While most locals seemed to care more about victim-blaming, the underwhelming punishment of the five men caused a national uproar. The state of New York ordered a special prosecutor be appointed to the case. His assesment was that the town judge had no jursidiction in the case. Therefore, the pleas were able to be legally rescinded. The state requested that the original first-degree felony rape charges be reinstated.[3]Bearak, Barry. “Outrage May Revive Rape Case.” Los Angeles Times, 15 Apr. 1994, Los Angeles Times,

The charges were reinstated. Greg Streeter avoided trial by pleading guilty. He received probabtion for his part in the rape. The first man tried was Mark Hartle. He was acquitted.[4]Borg, Gary. “Man Accused in Gang Rape Found Not Guilty.” Chicago Tribune, 26 Mar. 1996, Chicago Tribune, The next man to go to trial was Mike Curcio. Like Mark Hartle, he was also acquitted. After these acquittals, the state Attorney General dropped the remaining cases, those of Mario Pistolesi and David Cummings.[5]Kates, William. “After 2 Acquittals, State Attorney General Drops Rape Cases.” AP News, 21 May 1996, Associated Press,

A woman was raped by five men, having given no consent.
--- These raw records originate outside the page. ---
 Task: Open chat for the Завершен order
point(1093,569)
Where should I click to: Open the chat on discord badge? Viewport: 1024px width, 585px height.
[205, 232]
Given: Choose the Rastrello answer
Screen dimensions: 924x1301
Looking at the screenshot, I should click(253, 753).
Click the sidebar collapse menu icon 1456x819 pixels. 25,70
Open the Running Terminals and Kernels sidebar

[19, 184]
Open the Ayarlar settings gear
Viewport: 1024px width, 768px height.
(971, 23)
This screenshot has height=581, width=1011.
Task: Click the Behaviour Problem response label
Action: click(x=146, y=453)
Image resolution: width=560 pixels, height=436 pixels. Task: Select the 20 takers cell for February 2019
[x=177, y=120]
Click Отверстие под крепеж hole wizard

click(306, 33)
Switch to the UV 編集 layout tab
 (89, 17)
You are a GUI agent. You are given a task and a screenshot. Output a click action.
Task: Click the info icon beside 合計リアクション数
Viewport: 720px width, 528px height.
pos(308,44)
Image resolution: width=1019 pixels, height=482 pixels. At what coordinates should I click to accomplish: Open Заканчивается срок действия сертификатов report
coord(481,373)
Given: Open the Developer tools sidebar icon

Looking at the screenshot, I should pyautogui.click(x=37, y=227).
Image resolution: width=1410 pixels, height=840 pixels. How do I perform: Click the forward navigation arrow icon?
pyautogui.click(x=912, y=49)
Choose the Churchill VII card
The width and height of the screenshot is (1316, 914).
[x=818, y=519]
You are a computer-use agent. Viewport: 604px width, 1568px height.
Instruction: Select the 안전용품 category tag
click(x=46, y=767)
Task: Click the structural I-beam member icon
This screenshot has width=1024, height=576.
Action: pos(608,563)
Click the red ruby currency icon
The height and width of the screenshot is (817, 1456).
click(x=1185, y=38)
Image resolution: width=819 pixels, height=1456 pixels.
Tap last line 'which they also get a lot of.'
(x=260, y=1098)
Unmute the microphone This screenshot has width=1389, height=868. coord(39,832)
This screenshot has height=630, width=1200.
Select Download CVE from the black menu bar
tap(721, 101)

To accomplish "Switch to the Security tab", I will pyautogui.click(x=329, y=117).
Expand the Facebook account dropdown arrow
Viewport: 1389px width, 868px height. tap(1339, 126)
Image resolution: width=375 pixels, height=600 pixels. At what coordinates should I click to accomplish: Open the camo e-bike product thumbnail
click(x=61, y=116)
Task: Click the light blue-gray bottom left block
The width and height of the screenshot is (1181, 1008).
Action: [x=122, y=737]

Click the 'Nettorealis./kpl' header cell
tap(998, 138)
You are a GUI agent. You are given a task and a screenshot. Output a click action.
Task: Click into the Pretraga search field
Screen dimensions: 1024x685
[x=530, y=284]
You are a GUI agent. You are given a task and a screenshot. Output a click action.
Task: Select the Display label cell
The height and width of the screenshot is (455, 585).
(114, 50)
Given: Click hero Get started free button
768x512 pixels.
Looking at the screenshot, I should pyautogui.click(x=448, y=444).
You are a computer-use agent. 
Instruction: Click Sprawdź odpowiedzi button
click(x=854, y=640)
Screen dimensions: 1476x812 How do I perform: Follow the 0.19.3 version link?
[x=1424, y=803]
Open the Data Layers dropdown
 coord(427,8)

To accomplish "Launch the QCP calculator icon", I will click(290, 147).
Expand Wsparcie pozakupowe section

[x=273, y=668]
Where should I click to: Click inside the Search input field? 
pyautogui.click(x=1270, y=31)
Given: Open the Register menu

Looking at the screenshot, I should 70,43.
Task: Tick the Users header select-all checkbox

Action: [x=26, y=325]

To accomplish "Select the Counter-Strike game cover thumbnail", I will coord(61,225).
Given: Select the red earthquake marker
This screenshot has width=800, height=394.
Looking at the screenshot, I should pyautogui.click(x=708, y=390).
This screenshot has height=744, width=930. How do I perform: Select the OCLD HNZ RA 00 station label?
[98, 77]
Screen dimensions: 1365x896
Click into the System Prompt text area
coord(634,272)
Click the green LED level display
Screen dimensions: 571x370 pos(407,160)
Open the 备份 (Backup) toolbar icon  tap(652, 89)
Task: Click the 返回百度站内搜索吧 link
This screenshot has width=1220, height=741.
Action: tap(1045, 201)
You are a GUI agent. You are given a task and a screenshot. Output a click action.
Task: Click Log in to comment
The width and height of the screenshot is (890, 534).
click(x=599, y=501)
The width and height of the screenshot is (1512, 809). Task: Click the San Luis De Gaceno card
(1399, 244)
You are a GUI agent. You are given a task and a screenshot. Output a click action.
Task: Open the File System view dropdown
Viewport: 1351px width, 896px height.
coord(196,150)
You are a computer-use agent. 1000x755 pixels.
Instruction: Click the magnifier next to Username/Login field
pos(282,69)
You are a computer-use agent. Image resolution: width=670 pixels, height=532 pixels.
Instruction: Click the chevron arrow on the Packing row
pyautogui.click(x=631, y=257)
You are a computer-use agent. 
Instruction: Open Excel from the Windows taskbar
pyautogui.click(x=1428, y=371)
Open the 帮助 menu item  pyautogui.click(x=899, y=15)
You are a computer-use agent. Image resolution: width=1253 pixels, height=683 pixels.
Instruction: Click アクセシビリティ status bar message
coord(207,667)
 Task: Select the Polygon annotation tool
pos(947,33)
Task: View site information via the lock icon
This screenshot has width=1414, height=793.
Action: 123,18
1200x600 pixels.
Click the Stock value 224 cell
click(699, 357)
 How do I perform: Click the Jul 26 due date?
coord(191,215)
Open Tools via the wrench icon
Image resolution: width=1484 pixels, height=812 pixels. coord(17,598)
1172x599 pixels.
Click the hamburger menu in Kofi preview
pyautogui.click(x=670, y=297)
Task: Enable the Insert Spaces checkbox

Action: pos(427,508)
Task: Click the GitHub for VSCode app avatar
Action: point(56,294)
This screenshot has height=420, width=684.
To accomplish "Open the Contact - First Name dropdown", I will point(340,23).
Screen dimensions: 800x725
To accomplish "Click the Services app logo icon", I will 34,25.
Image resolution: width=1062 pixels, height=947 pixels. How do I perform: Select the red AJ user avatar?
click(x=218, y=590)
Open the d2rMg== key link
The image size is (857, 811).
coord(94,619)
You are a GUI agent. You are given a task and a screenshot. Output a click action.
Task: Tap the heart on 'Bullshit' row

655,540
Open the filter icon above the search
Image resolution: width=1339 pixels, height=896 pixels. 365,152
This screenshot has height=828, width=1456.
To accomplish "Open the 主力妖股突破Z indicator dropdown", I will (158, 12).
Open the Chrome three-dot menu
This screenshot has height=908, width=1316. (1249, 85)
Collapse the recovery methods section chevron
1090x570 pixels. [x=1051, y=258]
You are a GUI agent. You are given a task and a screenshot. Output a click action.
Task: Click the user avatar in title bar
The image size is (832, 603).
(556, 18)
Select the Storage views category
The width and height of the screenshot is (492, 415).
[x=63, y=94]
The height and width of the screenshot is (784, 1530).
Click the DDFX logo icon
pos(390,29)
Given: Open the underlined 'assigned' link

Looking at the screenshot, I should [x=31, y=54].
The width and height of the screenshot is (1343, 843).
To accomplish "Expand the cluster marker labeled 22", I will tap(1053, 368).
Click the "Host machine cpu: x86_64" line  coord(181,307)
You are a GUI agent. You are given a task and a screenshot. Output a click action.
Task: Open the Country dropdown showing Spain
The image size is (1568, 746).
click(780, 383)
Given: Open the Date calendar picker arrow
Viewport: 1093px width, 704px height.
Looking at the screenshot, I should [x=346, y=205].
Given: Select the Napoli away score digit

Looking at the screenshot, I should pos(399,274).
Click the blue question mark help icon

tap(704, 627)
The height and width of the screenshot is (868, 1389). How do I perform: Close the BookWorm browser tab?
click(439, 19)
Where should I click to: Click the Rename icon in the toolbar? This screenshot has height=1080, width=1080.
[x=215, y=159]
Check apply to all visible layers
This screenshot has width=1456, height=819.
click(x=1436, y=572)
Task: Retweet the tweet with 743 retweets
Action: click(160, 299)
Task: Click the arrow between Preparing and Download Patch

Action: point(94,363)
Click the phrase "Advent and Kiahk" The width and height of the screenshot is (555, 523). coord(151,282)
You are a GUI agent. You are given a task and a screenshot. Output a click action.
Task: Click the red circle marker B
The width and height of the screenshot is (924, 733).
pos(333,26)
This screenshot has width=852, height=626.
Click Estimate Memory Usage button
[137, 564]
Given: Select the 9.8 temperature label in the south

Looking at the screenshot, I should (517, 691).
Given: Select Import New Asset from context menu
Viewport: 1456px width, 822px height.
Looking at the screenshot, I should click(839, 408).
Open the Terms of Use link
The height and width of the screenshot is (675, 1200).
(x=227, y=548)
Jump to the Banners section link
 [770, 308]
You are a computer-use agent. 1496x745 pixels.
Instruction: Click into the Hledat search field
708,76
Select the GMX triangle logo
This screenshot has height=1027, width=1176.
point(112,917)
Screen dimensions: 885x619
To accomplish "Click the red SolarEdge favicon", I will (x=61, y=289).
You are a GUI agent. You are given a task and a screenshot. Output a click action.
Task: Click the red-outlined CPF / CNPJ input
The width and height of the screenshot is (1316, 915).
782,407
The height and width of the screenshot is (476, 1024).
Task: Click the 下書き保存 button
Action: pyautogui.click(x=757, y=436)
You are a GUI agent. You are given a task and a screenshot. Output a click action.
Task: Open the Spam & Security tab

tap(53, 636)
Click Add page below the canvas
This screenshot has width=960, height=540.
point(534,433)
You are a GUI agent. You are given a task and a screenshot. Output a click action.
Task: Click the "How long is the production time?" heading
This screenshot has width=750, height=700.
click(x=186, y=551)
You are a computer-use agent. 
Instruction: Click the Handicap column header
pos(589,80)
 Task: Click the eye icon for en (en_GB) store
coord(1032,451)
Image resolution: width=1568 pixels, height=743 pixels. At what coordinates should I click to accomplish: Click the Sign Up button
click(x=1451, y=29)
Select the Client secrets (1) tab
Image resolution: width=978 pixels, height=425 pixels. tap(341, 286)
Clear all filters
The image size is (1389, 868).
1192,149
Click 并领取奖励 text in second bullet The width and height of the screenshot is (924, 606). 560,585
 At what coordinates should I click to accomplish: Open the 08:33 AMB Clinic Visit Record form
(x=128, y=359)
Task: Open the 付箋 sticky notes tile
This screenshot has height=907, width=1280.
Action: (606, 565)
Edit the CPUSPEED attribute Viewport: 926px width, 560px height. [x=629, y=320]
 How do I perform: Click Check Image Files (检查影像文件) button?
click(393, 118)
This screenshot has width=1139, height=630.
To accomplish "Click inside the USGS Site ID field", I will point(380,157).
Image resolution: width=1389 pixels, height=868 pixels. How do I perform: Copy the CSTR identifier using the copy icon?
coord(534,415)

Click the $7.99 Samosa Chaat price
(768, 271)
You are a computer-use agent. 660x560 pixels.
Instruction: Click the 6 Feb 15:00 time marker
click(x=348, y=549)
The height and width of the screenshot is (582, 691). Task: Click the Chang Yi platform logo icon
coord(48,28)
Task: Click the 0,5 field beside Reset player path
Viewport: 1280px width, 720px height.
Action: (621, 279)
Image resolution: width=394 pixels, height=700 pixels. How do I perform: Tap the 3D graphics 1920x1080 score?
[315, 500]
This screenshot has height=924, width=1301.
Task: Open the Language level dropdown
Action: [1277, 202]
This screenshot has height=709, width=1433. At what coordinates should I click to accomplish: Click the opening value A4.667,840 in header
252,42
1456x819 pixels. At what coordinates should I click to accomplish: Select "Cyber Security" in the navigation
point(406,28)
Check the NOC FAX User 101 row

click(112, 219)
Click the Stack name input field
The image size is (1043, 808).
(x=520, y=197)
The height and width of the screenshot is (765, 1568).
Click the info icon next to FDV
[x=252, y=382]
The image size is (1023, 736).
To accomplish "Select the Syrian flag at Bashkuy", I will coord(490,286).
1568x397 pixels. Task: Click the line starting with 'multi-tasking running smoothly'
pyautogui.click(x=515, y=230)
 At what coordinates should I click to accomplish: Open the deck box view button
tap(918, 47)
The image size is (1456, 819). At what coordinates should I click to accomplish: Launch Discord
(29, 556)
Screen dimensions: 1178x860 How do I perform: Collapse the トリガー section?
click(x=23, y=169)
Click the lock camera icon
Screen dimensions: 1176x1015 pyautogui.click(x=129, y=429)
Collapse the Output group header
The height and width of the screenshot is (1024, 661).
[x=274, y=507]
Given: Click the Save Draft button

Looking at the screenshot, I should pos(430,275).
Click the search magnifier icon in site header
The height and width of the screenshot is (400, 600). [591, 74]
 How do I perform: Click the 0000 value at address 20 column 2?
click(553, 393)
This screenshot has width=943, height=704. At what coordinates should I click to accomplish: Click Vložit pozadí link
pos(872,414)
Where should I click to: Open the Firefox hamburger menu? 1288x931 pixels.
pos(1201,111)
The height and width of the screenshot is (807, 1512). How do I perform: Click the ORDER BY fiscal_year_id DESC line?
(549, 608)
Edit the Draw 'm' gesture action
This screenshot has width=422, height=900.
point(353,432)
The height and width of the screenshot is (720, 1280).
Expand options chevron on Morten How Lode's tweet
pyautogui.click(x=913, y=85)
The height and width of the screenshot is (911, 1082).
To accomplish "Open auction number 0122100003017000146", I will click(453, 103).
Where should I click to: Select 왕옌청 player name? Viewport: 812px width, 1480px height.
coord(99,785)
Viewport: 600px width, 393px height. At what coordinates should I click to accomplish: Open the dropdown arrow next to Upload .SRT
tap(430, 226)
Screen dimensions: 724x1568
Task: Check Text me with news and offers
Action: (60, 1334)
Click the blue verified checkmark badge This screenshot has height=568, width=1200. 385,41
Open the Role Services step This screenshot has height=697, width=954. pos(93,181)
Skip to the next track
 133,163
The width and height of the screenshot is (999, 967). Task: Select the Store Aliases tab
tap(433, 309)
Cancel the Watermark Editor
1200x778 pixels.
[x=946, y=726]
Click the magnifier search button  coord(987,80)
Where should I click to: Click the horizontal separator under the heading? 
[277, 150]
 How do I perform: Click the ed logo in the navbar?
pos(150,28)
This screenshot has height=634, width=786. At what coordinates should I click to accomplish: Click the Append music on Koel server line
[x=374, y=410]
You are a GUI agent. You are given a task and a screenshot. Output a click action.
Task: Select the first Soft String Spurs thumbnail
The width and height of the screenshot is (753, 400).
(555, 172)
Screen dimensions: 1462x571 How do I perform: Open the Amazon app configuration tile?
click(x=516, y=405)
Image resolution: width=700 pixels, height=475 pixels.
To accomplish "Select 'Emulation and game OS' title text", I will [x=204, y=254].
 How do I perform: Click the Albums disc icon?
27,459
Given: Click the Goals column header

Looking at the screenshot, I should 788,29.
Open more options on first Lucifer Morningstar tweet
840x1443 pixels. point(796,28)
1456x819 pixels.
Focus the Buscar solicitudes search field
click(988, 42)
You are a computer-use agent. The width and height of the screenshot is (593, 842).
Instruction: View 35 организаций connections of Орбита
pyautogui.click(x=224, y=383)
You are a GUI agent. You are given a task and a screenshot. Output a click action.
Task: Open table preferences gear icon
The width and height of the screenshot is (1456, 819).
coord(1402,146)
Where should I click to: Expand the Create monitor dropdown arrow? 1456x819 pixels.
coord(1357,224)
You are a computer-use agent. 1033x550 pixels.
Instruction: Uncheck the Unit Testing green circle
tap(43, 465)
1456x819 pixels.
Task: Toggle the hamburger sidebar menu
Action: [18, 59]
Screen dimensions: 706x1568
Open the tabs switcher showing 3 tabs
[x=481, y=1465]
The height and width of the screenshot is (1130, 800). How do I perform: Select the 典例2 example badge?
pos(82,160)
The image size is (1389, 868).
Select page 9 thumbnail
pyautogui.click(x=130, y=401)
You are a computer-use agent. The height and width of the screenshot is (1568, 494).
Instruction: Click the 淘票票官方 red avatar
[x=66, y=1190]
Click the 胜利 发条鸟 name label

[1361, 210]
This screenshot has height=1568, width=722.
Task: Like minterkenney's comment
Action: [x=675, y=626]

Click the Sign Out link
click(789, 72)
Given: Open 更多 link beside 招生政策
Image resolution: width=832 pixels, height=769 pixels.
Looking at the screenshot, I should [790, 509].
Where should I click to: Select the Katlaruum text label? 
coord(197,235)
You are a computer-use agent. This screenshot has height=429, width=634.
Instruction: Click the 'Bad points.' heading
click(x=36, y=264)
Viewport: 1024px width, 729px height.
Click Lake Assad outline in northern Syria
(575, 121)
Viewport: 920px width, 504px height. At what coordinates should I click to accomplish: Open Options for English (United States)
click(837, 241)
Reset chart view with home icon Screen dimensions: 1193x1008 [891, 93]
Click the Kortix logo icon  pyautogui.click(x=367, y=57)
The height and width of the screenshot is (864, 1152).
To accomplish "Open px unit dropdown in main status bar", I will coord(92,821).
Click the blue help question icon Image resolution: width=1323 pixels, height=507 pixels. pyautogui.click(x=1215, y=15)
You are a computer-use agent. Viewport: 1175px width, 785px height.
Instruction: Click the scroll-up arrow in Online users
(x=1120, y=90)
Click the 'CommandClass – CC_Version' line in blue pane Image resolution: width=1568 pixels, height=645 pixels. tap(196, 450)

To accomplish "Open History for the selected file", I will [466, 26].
And the justice system said that was okay.

the irony

More than twenty years after being acquitted, one of the man found himself once again embroiled in a rape trial. Mark Hartle was convicted in 2016 of the rape and sexual abuse of a 15-year-old girl during the summer and fall of 2014. He was convicted of four counts each of first-degree rape, third-degree rape, and first-degree sexual abuse. He was also convicted of three counts of misdemeanor third-degree sexual abuse.[6]Mende, Susan. “1991accuser Feels Relieved.” NNY 360, 9 June 2016, NNY 360, He received 54 years.